Extracted text>
****************************************
We were lucky to catch up with Deborah Fryer recently and have shared our conversation below.
Deborah , thanks for taking the time to share your stories with us today It’s always helpful to hear about times when someone’s had to take a risk – how did they think through the decision, why did they take the risk, and what ended up happening. We’d love to hear about a risk you’ve taken.
Tell us the story of a risk you’ve taken – it could be a big, life changing risk or a small risk. Either way, paint the picture for us, tell us the backstory and all the relevant details so we can fully understand the context and circumstances around when and why you took the risk and tell us how it turned out.
I’ve always been a risk taker.
Before I knew how to swim, when I was about three years, old, I jumped off the diving board into the deep end of the pool. I somehow figured out how to dog paddle to the edge, and my mom immediately signed me up for swimming lessons.
This impulse to leap first and then figure out next steps is a personality trait I came in with.
Sometimes the risk is walking away from something I no longer want to be a part of.
I dropped out of high school at age 16 because I was being bullied, and I went to live on a Greek island, where I became a weaver’s apprentice. I didn’t know what I was walking into, but I knew what I was walking away from.
Other times, the risk is walking towards something without knowing how it will turn out.
I finished my PhD when I was 29, and then took an office job translating documentary scripts for an educational film distribution company. I loved the work, but I wanted to be the one making the films, traveling the world, meeting the people… I didn’t want to be translating someone else’s ideas… so I quit that job with a steady paycheck and moved to a new city, collected unemployment and became an intern and worked my way up the public television production ladder.
A decade later, I moved again, this time to start my own documentary film production company (www.lilafilms.com). Each move was a move towards greater self-expression and self-agency.
For all entrepreneurs reading this who are considering starting your own business and being your own boss, it’s a risk. You won’t know how it’s going to turn out, and you don’t need to know the how. What you do need to be solid in is knowing yourself. Knowing you are capable, resourceful, tenacious and willing to experiment and learn and grow every step of the way.
****************************************
Excerpted data>

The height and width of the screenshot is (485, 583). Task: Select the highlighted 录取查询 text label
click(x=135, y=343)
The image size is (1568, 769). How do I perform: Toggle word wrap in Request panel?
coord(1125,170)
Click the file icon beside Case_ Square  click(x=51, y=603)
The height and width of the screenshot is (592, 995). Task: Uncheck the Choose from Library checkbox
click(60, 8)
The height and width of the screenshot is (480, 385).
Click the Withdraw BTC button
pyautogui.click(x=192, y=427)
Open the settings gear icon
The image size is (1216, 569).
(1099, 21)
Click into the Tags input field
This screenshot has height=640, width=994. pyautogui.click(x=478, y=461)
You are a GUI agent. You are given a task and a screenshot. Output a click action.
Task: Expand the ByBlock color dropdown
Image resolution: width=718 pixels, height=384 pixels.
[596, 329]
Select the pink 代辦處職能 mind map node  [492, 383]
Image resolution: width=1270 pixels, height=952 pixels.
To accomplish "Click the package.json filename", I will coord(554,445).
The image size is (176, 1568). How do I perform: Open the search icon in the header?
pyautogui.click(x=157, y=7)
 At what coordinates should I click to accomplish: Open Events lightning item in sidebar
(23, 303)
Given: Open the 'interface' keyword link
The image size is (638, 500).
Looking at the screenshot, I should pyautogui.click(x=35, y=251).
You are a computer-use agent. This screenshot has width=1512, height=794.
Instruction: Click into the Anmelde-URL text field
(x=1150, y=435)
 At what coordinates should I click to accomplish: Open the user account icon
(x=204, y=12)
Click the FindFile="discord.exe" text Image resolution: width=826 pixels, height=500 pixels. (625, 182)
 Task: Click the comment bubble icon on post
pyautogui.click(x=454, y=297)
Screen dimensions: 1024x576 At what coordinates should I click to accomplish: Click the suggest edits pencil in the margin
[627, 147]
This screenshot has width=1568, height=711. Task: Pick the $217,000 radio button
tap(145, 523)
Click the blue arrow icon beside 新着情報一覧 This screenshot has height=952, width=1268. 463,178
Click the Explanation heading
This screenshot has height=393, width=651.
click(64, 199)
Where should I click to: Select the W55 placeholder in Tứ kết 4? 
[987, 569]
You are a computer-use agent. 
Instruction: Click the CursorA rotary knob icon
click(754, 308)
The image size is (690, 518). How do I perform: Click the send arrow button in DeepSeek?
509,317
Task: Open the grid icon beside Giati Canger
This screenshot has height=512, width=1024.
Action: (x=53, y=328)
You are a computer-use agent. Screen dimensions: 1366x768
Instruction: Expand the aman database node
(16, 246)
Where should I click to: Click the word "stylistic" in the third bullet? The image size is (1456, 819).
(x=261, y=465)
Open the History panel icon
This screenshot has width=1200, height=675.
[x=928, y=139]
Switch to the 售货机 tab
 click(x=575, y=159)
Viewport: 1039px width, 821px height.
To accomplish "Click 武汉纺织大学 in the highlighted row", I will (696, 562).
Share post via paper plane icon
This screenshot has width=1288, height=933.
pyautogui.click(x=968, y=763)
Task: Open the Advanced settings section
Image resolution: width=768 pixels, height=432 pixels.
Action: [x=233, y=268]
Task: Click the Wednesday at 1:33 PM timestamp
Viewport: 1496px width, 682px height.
****************************************
What you need to do>
**a)** Answer the following questions using the interview with Deborah Fryer.
(i) What did Deborah Fryer jump off into the deep end of the pool at about three years old?
(ii) After dropping out of high school, where did Deborah Fryer go to live, and what did she become there?
(iii) At what age did Deborah Fryer finish her PhD?
**b)** Translate the following sentence from the interview with Deborah Fryer into Spanish: "I didn’t know what I was walking into, but I knew what I was walking away from."

Answers>
**a)**
(i) The diving board.
(ii) A Greek island, where she became a weaver's apprentice.
(iii) At age 29.

**b)** No sabía en qué me estaba metiendo, pero sabía de qué me estaba alejando.